For the chocolate covered-potato chips, you can either buy a store-bought version or make your own. To make your own melt 2 oz. of dark chocolate OR chocolate candy bark and then dip 10-12 potato chips, covering each about half way. Place the chips on a drying rack until chocolate is firm. To speed up the process, place the drying rack in the refrigerator.
If you’re looking to hone your cake decorating skills, check out this awesome tutorial by Tessa of Sweet Style CA, then stay a while to check out her GORGEOUS cakes. Girl’s got skillz!
- 1 recipe Molly Yeh's Funfetti Cake via Food52 (see notes)
- 4 tablespoons unsalted butter, room temperature
- 1/2 cup cream peanut butter
- 2/3 cups confectioners' sugar
- 2 cups (4 sticks) butter, at room temperature
- 1 tablespoon clear imitation vanilla
- 3 tablespoons milk or cream
- 4 cups powdered sugar
- jelly, flavor of your choosing (I used blackberry)
- chocolate covered potato chips (see notes)
- gummy bears
- Prepare the cake according to http://food52.com/recipes/30792-funfetti-cake, splitting out into three layers, if desired.

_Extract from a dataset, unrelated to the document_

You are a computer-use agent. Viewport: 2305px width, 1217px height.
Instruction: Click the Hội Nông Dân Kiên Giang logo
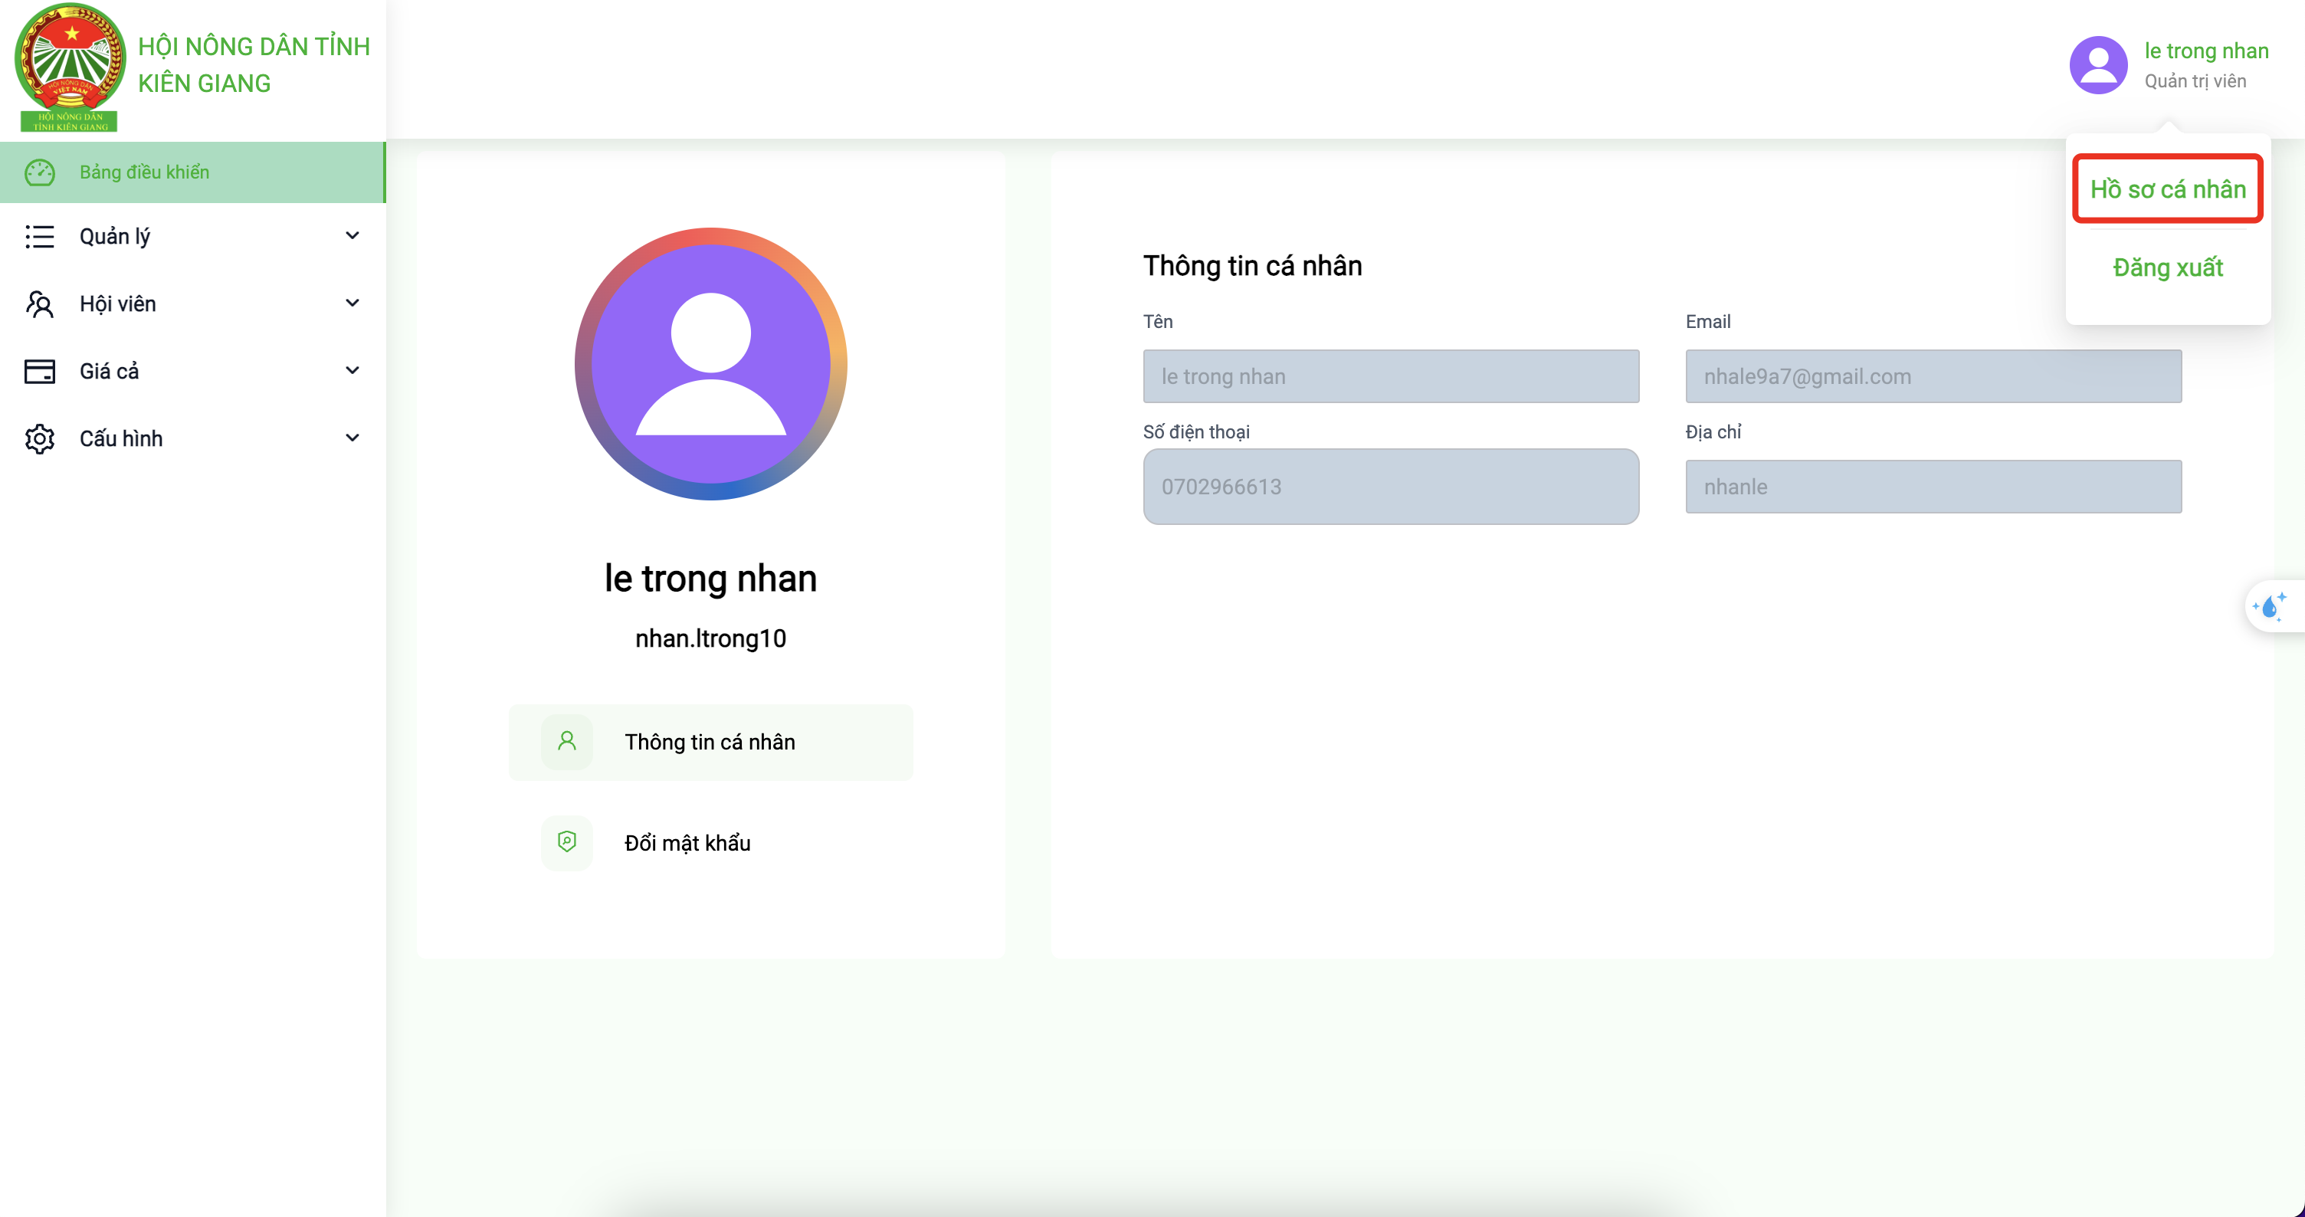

Level and set aside to cool.
- In the bowl of a stand mixer fitted with paddle attachment, cream the butter and peanut butter until smooth. Add the confectioners' sugar, beat on low until combined, then turn up the speed to medium-high for 3-4 minutes until fluffy.
- In the bowl of a stand mixer, whip butter on medium-high for about 1 minute. Add the powdered sugar, mix on low until incorporated, then turn the mixer up to high and beat for about 2 minutes.

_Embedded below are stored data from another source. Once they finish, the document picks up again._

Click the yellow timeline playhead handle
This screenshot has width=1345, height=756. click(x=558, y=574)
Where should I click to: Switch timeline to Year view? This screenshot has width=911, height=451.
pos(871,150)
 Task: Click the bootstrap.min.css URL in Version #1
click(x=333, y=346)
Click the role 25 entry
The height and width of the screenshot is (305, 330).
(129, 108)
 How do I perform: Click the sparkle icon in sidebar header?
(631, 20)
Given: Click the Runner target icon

- Add the milk and vanilla, mix on low again until incorporated, then turn mixer to high and beat for 4-5 minutes or until frosting is very fluffy.
- If desired, level your cakes to remove domed tops and create a more even, professional-looking cake.
- Place one layer of cake on a cardboard round and top with 1/2 of the peanut butter filling and spread in an even layer. Top with a few tablespoons of jelly and spread over the peanut butter filling. Add the second layer of cake and repeat with the second half of the peanut butter filling and jelly.
- Add the top and final layer to the cake, then frost the cake with a very thin crumb coat layer of icing. This will prevent any cake crumbs from getting into the final, smooth layer. Place in the fridge for 15-30 minutes to allow the icing to firm up.
- Use the remaining buttercream to frost the sides and top of the cake, using an offset spatula to get the sides as smooth as possible.
- To garnish, pipe small swirls around the top of the cake and press a chocolate-covered potato chip into each. Line the bottom edge of the cake with gummy bears OR get creative and add your own flair to the cake!
- Cake is best eaten the day of assembly but will last up to 2 days in an airtight container.